Kat Goss is a mystery and paranormal writer from Cape Town, South Africa. Before her career as an author, Kat had an extensive career as a ghostwriter, using her skills to bring the stories of others to life.  Her obsession with the dark and obscure started at a young age. It is the hidden, unsavory parts of what it means to be human that fascinates her most.


NIGHTCRAWLED

by

Kat Goss

White and faceless creatures with no shoulder or arms, and two long legs that helped them saunter through the streets. Nothing but a pair of pants with a head. The video had gone viral and I’d watched it about a hundred times.

I used to get a kick out of that sort of thing. Debunking it, more specifically. I had never been much of a believer, but I’d always had a lot of time on my hands. Insomnia allowed it. The other side effect of insomnia was that it often made me feel as if I was losing my mind. As if I was being punished simply for having the audacity to stay alive.

When the video of what would eventually be coined the “Fresno Nightcrawlers” did the rounds, the street I lived in became a hub for paranormal investigators and the likes. It provided me with entertainment while I struggled to sleep and I’d be lying if I said that I didn’t occasionally mess with them.

It was one activity that really was enjoyable. It relied on a perfectly timed stone being thrown, or a well-placed scraping sound. That was all it took and then I would sit back and watch them chase after nothing.

In truth, though, I was desperate to catch a glimpse of the nightcrawlers myself. If they were real, then it meant that there was more to the mundane world that we’d been given. That would have made existence worthwhile.

I spent countless sleepless nights waiting for them, staring out of my window, wishing they’d appear. What I would do if they did, I had not thought about. All I knew was that it would provide me with a new avenue of thought to explore.

Yet, they never came.

Until one night when I’d long forgotten.

It was different that night. It felt as if the entire world had been plunged into silence. As if the very air had been stuffed with cotton wool, making it feel dampened and stuffy. Most of the lights in the neighboring houses had been switched off.

In an unusual turn of events, sleep was threatening me too. I knew better than to keep myself awake, so I turned in.

That night there were no dreams to keep me entertained as I slumbered. There was only a silent blackness that greeted me in my sleep.

Until a slight breeze brushed over my eyelashes. At first, I thought of my cat. He had joined me on the bed, and was breathing directly onto my face. However, when I remembered that Toulouse had been dead for almost a decade, I somewhat startled awake.

There was no jolting of my body or jerking of my head as my eyes fluttered open. No, I was stiff. It was only my mind that suddenly buzzed with adrenaline. The room was bright and everything was white.

Slowly, the whiteness seemed to dissipate though. Was I waking up?

No, the bright white I saw seemed to hold it’s shape as the room around it came more into focus. It was moving away from me, like a cloud that hovered just above my warm bed, cooling the air around me.

As the mass moved away from me, two empty eyes stared back. It couldn’t be real, but the sharp and cold air that pumped through my lungs reminded me that it was.

There was nothing to look at, except the cloud-like matter, and the lack of it where the eyes were meant to be. It  held so much expression that seemed to change moods quicker than the ticking of a clock.

It was not fear that gripped me, or curiosity, or even confusion. Rather, a trance that allowed me to look at it with no feeling at all.
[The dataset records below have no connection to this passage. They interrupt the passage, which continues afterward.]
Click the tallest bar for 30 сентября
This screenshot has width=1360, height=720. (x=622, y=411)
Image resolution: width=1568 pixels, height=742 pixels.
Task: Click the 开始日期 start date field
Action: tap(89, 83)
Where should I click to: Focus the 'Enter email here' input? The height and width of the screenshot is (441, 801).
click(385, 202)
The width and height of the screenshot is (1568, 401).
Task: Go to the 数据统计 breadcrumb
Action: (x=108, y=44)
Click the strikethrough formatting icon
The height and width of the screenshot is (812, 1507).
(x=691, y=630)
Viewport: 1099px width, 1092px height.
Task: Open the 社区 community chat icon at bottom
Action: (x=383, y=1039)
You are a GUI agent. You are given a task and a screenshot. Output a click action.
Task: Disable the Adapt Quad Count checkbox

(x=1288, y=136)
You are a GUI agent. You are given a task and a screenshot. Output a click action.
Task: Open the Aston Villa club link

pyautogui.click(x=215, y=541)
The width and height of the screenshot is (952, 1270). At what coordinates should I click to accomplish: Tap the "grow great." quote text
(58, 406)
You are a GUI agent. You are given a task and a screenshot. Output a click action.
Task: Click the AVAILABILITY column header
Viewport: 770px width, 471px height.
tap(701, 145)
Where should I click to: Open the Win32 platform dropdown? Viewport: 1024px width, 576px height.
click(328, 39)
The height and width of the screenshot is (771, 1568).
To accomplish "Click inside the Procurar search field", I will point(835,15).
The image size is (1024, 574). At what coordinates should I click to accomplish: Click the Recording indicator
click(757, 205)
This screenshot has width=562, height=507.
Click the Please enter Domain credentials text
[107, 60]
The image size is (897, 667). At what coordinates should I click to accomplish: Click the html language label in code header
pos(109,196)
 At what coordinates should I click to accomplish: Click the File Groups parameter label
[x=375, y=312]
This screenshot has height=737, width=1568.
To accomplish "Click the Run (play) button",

Finally, there it was. The nightcrawler.

It was too tall and too short at the same time. Warm and cold, kind and harsh. But mostly, it seemed like nothingness. Like if I reached out, my hand would go right through it. And yet there was no dispute that it was there.

As it moved away, something else came into view. The backdrop that had previously been the image of my room fell away and in it’s place were the whisping figures of people who had come and gone in the world.

Their mouths were open in screams that echoed so loudly my bed frame rattled. I watched as their spirits were torn apart, only to be pieced back together so that they could be ripped up again.

My heart seized for them as they reached out to me for help. Meanwhile, the nightcrawler just watched, as if to see how I might react, or what I might do.

My home and my vision was filled with beings, and yet there was no flesh and no skin amongst them all. They were nothing, but a collection of my deepest, most secret fears.

Suddenly, the creature I had so desperately wanted to come close to, was far too close for comfort. I wanted nothing more than to put some distance between us, to look away, to forget it all.

The instant that thought crossed my mind, it leaned in closer until I could see nothing but white again.

I felt a tearing sensation through my own skin and flesh. My mouth opened and my screams echoed all around me. I was stiff and in motion all the same. All I knew was pain and suffering, of which both feelings were encapsulated into one sensation of fear.

Fear that ran so deep it thickened my blood and burned my tongue. The entire weight of the world pressed on my chest then as my screams turned to gasps for air. And yet, the nightcrawler did not look away.

It’s been a month since I’ve been in hospital for the largest heart attack any man in my family has ever survived.

Despite the doctor’s orders, I do not sleep.